Age‐Related Changes in Insulin Sensitivity and β‐Cell Function Among European‐American and African‐American Women

Type 2 diabetes (T2D) is more prevalent among African‐American (AA) than European‐American (EA) women for reasons that are unknown. Ethnic differences in physiological processes related to insulin sensitivity (S I ) and secretion, and age‐related changes in these processes, may play a role. The purpose of this study was to identify ethnicity‐ and age‐related differences in S I and β‐cell responsivity among AA and EA females, and to determine whether these differences are independent of body composition and fat distribution.

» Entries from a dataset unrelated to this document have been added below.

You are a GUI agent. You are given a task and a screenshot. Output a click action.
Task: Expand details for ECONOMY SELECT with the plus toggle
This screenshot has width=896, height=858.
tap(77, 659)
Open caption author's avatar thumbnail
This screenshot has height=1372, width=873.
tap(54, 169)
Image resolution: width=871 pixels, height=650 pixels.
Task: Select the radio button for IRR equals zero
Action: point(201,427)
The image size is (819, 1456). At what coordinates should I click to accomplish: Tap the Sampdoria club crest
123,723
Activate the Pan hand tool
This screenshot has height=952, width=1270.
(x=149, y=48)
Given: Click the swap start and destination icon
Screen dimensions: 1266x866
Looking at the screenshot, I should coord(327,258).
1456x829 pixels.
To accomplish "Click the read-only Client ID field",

Healthy, normoglycemic females aged 7–12 years ( n = 62), 18–32 years ( n = 57), and 40–70 years ( n = 49) were recruited for entry into this study. Following an overnight fast, S I , intravenous glucose tolerance (Kg), acute C‐peptide secretion (X0), and basal, first‐phase, second‐phase, and total β‐cell responsivity to glucose (PhiB, Phi1, Phi2, and Phi TOT , respectively) were measured by an intravenous glucose tolerance test. Total % body fat was assessed by dual‐energy X‐ray absorptiometry, and intra‐abdominal adiposity (IAAT) by computed tomography. Main effects of age group and ethnicity were measured with analysis of covariance, adjusting for % fat, IAAT, and S I as indicated. AA had lower S I , and higher Kg, X0, Phi1, and Phi TOT ( P < 0.05), which remained after adjustment for % fat and IAAT. Greater X0, Phi1, and Phi TOT among AA were independent of S I . Advancing age was associated with greater Phi2 among both EA and AA. To conclude, inherent ethnic differences in β‐cell function exist independently of adiposity and S I . Future research should examine whether ethnic differences in β‐cell physiology contribute to disparities in T2D risk.